→ What is needed: All of the data should be repeated exactly; pictures are not part of the copy.

→ Source material:

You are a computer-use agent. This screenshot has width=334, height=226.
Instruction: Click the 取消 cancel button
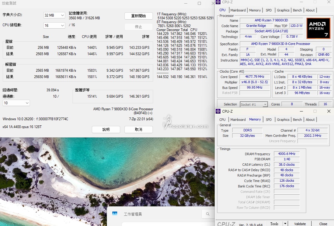(x=138, y=129)
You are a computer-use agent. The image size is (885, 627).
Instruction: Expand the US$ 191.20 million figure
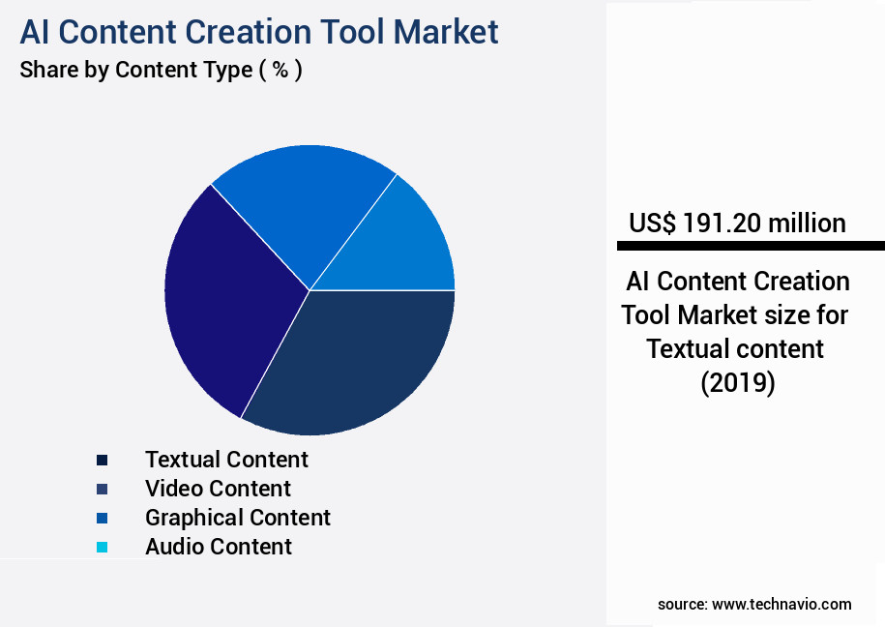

→ Answer:
You are a computer-use agent. This screenshot has width=334, height=226.
Instruction: Click the 取消 cancel button
(x=138, y=129)
You are a computer-use agent. The image size is (885, 627).
Instruction: Expand the US$ 191.20 million figure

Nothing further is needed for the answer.